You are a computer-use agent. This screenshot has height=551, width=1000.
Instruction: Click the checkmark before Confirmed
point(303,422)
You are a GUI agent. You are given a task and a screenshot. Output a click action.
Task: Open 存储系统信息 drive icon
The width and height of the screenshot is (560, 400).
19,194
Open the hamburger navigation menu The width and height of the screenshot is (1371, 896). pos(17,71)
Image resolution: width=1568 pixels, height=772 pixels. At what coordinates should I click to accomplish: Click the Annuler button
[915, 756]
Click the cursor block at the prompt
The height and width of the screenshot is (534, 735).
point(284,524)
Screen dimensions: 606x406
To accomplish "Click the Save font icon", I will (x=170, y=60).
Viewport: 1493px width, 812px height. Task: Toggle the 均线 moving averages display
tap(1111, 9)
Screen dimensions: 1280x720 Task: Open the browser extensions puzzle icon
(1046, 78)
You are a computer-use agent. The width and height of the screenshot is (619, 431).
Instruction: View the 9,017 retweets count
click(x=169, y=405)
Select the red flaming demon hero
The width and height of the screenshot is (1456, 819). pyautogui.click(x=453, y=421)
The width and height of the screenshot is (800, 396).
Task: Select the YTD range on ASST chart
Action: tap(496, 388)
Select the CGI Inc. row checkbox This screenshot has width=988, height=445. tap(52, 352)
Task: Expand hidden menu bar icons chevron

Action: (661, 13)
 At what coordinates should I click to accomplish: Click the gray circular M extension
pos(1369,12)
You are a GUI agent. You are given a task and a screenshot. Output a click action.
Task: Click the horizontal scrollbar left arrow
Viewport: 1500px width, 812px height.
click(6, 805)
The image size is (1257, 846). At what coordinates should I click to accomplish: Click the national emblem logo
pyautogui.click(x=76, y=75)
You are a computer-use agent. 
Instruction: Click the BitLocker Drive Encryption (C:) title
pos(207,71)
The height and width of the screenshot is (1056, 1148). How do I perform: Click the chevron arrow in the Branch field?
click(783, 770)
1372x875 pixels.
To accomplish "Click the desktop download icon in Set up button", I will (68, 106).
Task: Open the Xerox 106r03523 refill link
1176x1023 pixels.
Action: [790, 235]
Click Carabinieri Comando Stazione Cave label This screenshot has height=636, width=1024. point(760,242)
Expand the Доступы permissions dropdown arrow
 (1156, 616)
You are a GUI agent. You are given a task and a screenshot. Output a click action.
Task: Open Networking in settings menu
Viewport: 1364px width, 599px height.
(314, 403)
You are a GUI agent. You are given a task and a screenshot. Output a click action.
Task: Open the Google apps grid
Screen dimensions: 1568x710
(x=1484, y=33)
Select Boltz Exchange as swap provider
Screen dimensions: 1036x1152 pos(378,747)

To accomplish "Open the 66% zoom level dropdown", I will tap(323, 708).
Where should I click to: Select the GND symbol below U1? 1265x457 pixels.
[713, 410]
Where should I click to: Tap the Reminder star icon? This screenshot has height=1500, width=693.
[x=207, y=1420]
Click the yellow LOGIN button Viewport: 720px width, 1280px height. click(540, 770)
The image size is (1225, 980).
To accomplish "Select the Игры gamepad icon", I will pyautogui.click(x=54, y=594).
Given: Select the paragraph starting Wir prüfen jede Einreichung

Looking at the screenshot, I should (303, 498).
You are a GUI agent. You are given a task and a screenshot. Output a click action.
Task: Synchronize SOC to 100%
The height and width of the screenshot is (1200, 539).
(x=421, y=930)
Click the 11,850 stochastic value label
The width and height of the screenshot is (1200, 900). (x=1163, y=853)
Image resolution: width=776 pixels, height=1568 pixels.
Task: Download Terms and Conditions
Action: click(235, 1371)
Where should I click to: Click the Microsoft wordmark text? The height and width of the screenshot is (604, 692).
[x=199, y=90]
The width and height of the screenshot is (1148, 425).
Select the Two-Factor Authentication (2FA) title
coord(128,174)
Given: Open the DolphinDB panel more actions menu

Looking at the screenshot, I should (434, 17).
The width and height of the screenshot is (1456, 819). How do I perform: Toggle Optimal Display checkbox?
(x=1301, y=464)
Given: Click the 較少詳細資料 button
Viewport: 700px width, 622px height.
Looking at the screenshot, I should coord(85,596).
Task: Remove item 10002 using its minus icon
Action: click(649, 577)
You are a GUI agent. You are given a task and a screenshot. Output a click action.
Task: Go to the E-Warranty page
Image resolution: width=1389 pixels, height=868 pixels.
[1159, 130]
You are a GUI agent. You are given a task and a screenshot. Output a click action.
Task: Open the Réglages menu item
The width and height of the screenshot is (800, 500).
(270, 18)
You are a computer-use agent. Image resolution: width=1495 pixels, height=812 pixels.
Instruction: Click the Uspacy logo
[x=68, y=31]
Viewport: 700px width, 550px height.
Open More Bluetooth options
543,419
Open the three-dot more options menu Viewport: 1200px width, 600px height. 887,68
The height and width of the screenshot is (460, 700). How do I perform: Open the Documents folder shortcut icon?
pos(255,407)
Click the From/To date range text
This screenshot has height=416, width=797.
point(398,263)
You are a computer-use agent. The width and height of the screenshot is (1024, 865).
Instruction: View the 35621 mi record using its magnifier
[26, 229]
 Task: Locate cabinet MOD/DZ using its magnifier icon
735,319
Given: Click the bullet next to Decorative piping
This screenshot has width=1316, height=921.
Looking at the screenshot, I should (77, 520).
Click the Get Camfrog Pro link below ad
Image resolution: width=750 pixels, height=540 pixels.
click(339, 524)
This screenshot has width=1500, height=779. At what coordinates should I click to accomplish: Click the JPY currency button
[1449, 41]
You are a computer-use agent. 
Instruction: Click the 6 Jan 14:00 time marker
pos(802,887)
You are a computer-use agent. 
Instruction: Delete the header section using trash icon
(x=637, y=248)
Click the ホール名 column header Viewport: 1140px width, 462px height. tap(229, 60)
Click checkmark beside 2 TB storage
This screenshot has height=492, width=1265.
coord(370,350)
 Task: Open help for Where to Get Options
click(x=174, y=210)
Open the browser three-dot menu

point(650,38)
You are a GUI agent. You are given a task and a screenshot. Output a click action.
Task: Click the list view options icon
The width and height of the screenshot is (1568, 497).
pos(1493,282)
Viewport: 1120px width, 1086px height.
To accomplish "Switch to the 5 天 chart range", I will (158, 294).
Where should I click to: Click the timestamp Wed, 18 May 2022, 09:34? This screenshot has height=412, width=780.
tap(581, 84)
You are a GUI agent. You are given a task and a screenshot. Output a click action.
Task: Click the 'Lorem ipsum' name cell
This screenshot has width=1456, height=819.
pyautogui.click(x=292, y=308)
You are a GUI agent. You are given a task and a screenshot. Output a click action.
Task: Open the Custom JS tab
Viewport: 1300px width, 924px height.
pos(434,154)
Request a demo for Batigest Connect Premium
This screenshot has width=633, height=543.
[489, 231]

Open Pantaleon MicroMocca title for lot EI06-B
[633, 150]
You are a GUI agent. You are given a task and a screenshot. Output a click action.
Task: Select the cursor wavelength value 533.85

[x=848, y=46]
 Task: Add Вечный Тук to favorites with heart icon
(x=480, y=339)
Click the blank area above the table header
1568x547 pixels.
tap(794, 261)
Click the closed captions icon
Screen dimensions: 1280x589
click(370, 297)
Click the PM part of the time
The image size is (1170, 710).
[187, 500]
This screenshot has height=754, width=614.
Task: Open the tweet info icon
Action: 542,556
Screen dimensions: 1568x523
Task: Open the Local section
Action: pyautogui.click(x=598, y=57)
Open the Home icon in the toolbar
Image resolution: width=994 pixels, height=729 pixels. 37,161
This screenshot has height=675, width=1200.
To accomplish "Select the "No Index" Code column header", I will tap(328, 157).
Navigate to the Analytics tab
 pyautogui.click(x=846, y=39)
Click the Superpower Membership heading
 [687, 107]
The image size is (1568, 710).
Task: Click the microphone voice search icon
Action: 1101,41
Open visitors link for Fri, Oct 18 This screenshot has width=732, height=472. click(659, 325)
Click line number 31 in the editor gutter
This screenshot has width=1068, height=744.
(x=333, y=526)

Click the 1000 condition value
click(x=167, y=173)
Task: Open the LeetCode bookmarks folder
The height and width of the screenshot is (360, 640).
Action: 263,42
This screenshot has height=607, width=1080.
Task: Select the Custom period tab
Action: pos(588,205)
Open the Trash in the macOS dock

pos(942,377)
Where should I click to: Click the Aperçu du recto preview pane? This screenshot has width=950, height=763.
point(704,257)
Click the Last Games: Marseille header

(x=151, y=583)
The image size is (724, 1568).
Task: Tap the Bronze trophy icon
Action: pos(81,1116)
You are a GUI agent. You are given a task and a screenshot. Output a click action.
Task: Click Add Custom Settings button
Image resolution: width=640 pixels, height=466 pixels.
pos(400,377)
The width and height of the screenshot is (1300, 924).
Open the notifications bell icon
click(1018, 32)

■ THE TASK
The answer is each line from the entries above in which the word "computer" occurs.

■ RESPONSE TO THIS TASK
You are a computer-use agent. This screenshot has height=551, width=1000.
You are a computer-use agent. The width and height of the screenshot is (619, 431).
You are a computer-use agent. 
You are a computer-use agent. Image resolution: width=1495 pixels, height=812 pixels.
You are a computer-use agent. The width and height of the screenshot is (1024, 865).
You are a computer-use agent. 
You are a computer-use agent. 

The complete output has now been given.